Start of Dataset records

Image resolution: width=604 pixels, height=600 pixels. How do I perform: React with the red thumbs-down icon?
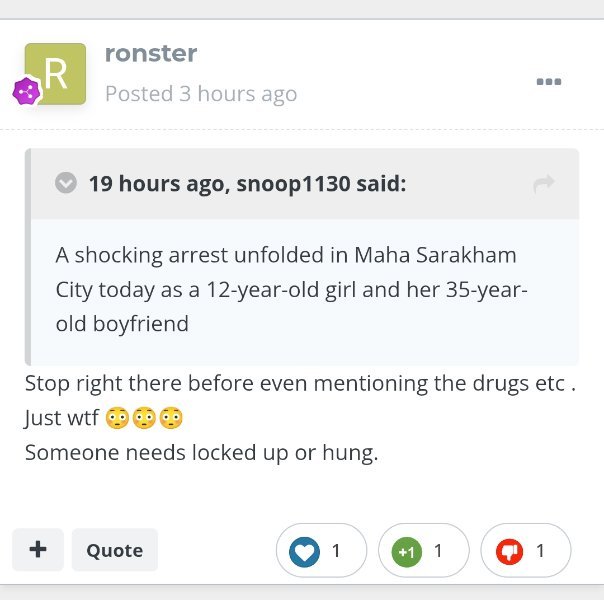coord(509,552)
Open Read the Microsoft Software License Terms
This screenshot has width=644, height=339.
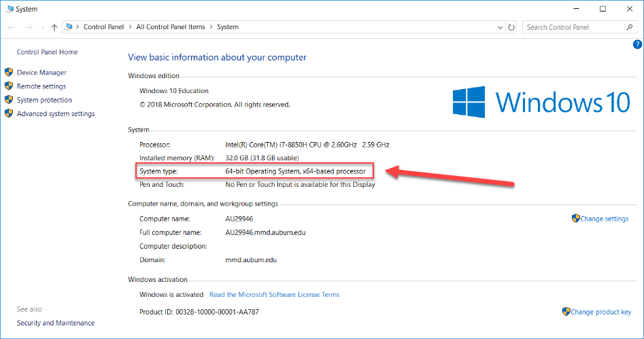274,295
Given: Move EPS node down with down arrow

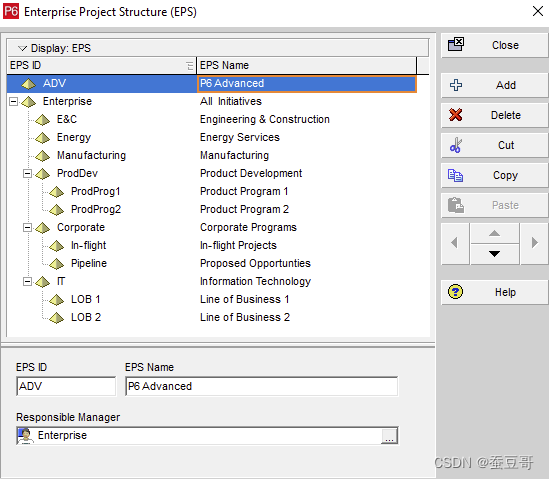Looking at the screenshot, I should [x=494, y=254].
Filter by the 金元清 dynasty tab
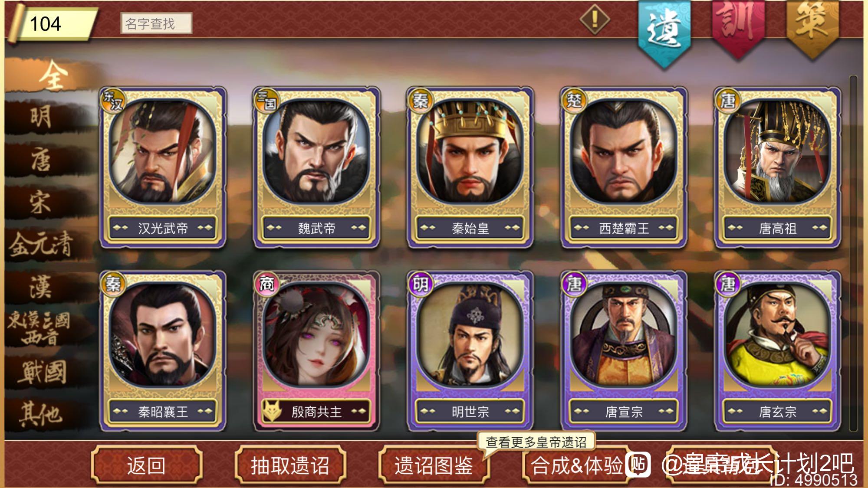Screen dimensions: 868x488 (41, 245)
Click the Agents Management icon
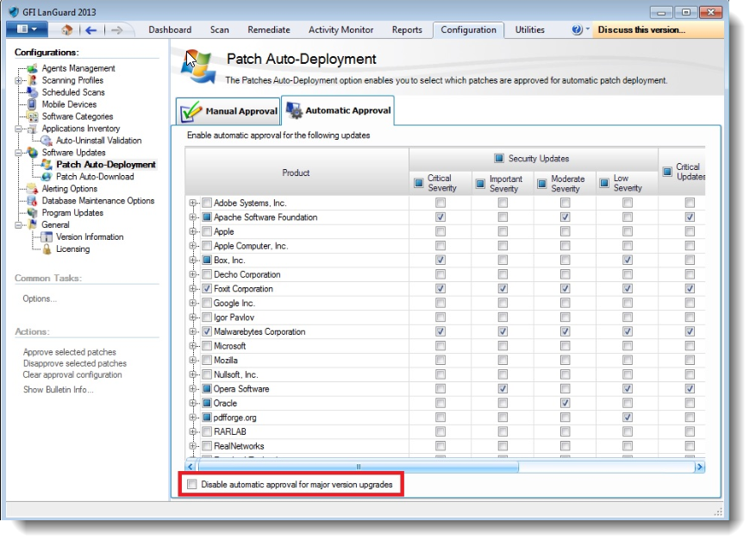This screenshot has height=547, width=756. pos(33,68)
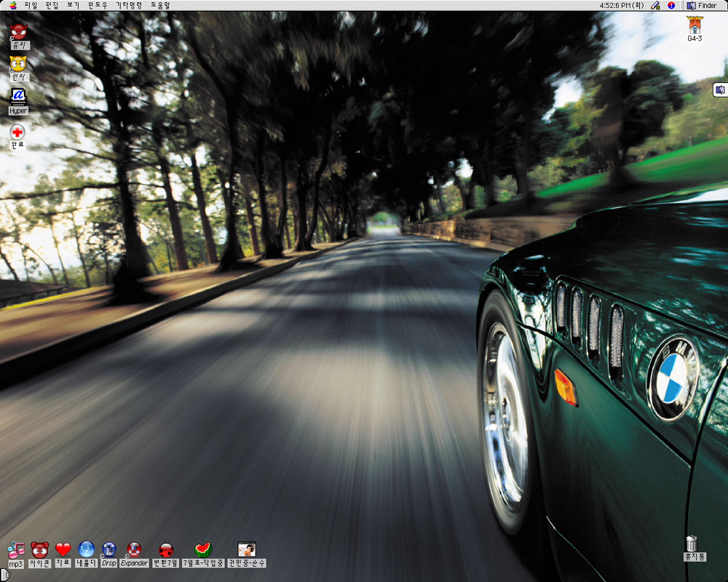The image size is (728, 582).
Task: Open the Apple menu
Action: click(12, 5)
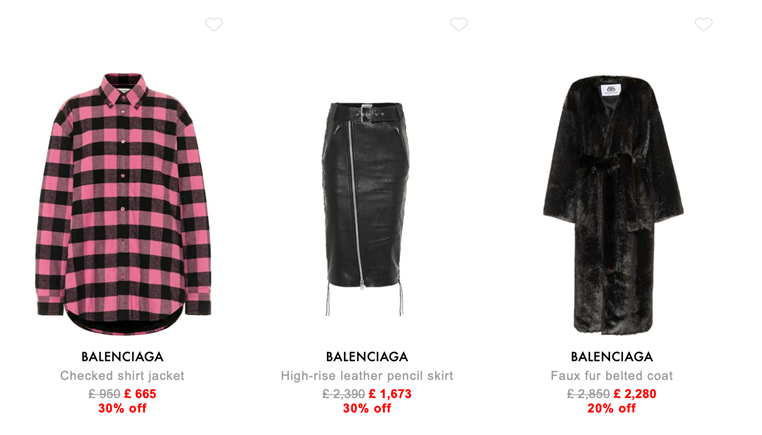Click the sale price £ 665

140,394
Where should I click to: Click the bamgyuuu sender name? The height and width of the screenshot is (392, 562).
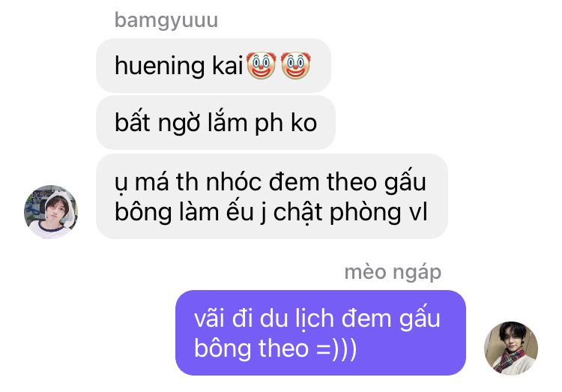[166, 20]
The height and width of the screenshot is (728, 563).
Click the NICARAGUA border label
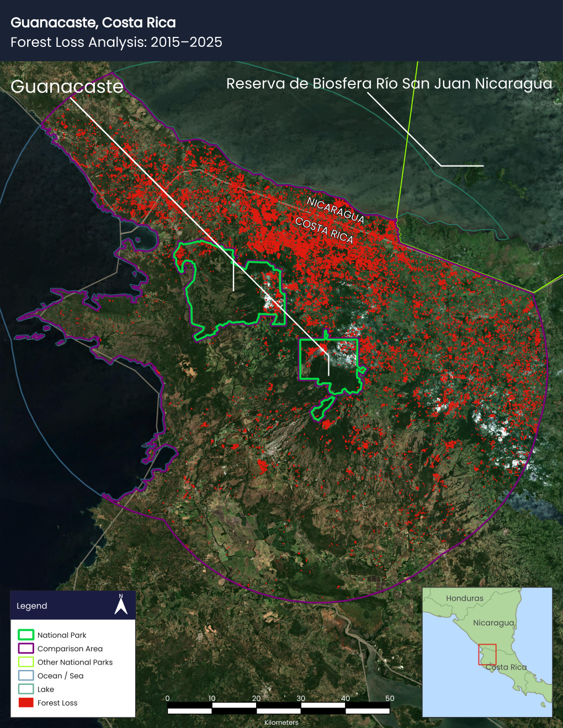336,210
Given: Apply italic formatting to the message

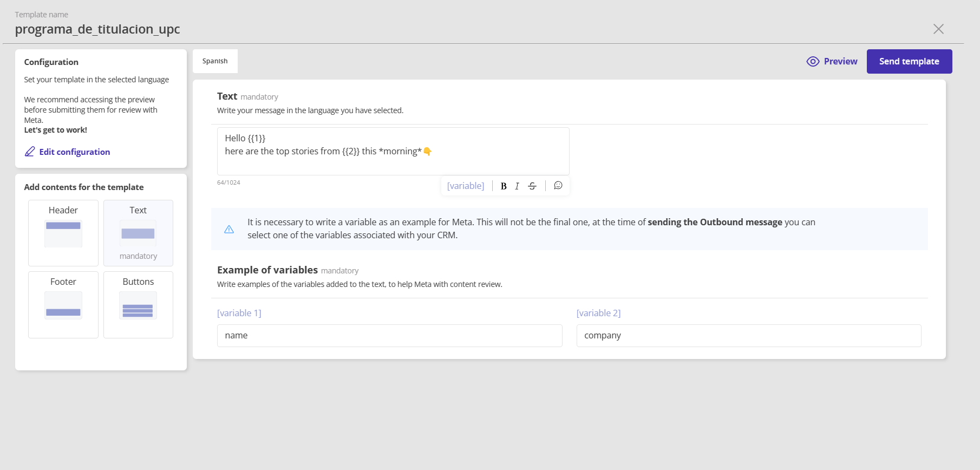Looking at the screenshot, I should (x=517, y=186).
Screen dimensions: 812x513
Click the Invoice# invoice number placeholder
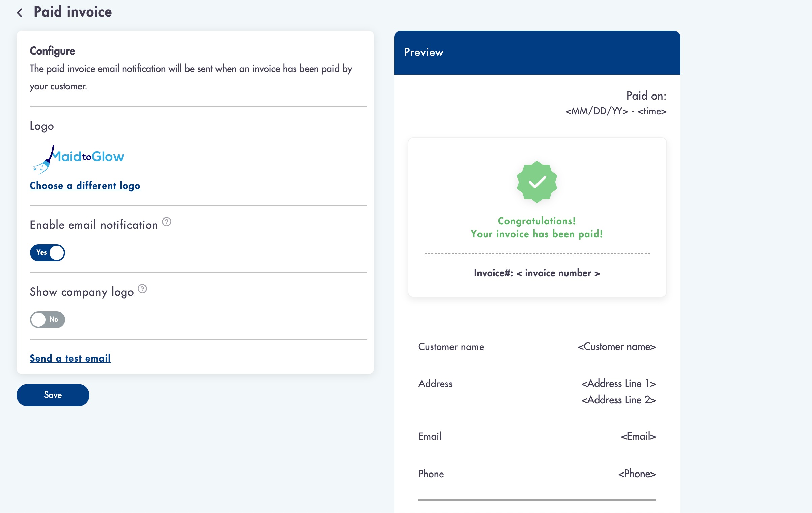(x=537, y=273)
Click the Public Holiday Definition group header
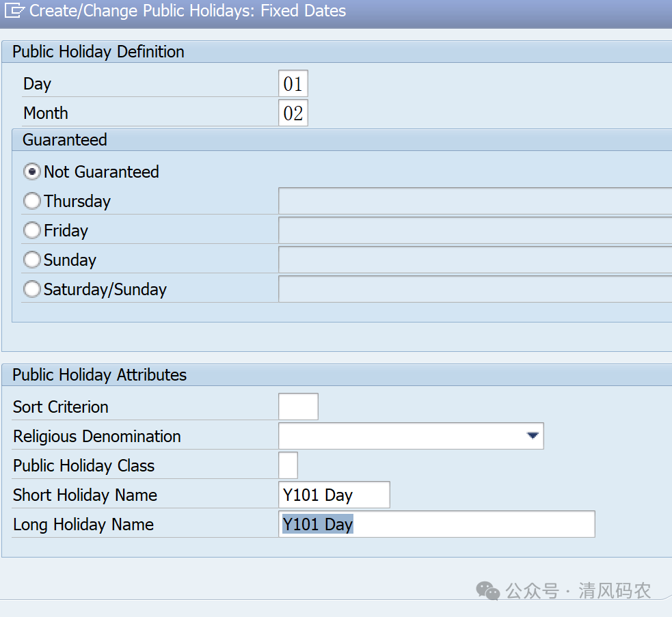Image resolution: width=672 pixels, height=617 pixels. tap(98, 52)
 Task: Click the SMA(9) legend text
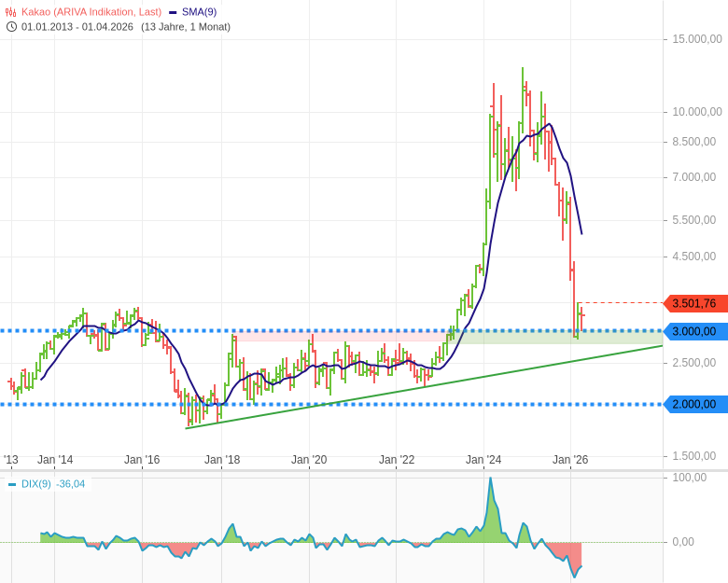click(199, 12)
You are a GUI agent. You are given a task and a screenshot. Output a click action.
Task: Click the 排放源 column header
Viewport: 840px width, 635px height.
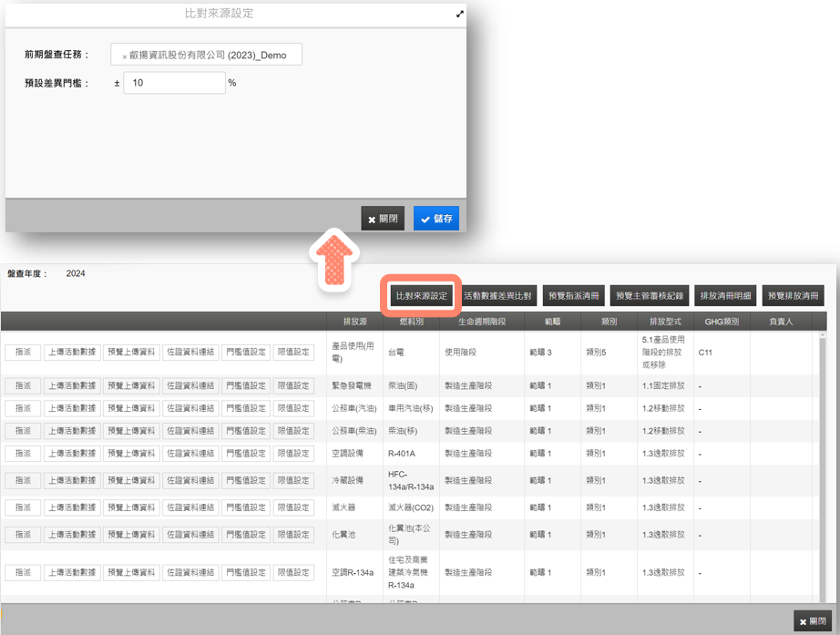[355, 322]
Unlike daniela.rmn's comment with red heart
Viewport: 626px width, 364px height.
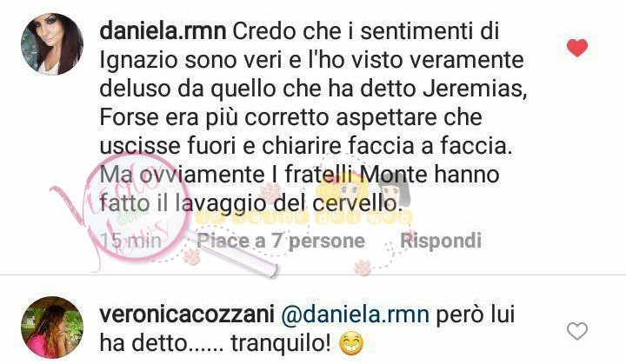(x=577, y=48)
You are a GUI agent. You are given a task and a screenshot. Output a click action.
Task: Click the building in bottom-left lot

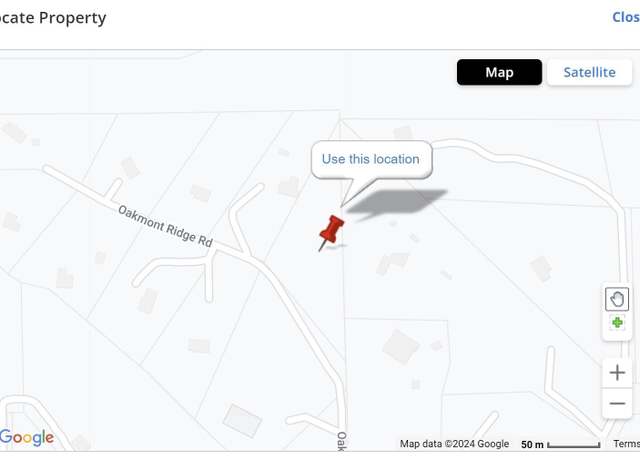click(242, 420)
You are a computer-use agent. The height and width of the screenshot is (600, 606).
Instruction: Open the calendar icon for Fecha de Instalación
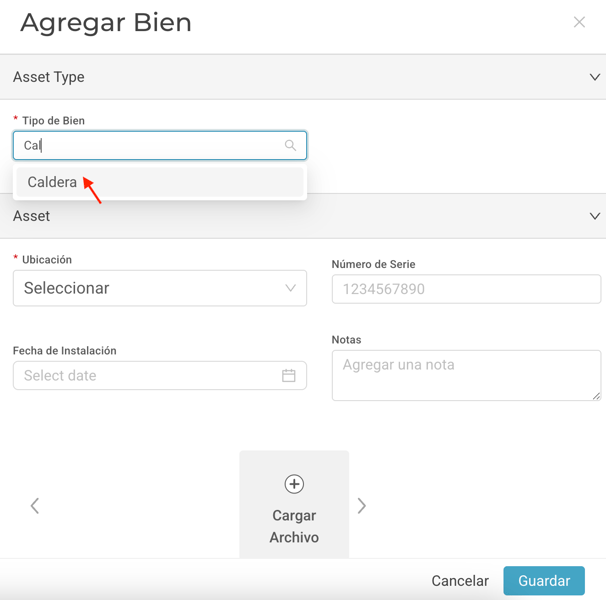tap(289, 375)
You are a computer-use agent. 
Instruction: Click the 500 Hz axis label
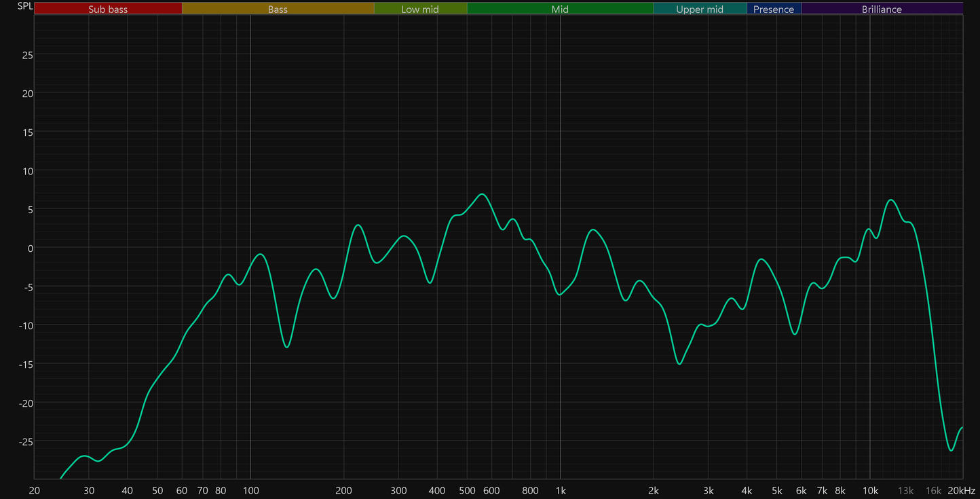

End of Dataset records

Task description: If the records contain pictures, skip them, and transcribe exactly every line from the one with "Screen dimensions: 812x513" through the last line.

Response to the task:
Screen dimensions: 812x513
Click the Invoice# invoice number placeholder
(x=537, y=273)
Click the Public Holiday Definition group header
Image resolution: width=672 pixels, height=617 pixels. tap(98, 52)
 Task: Click the SMA(9) legend text
click(199, 12)
You are a GUI agent. You are given a task and a screenshot. Output a click action.
Task: Click the 排放源 column header
Viewport: 840px width, 635px height.
[355, 322]
Unlike daniela.rmn's comment with red heart
Viewport: 626px width, 364px height.
(x=577, y=48)
You are a GUI agent. You are given a task and a screenshot. Output a click action.
Task: Click the building in bottom-left lot

click(242, 420)
You are a computer-use agent. The height and width of the screenshot is (600, 606).
Instruction: Open the calendar icon for Fecha de Instalación
tap(289, 375)
You are a computer-use agent. 
Instruction: Click the 500 Hz axis label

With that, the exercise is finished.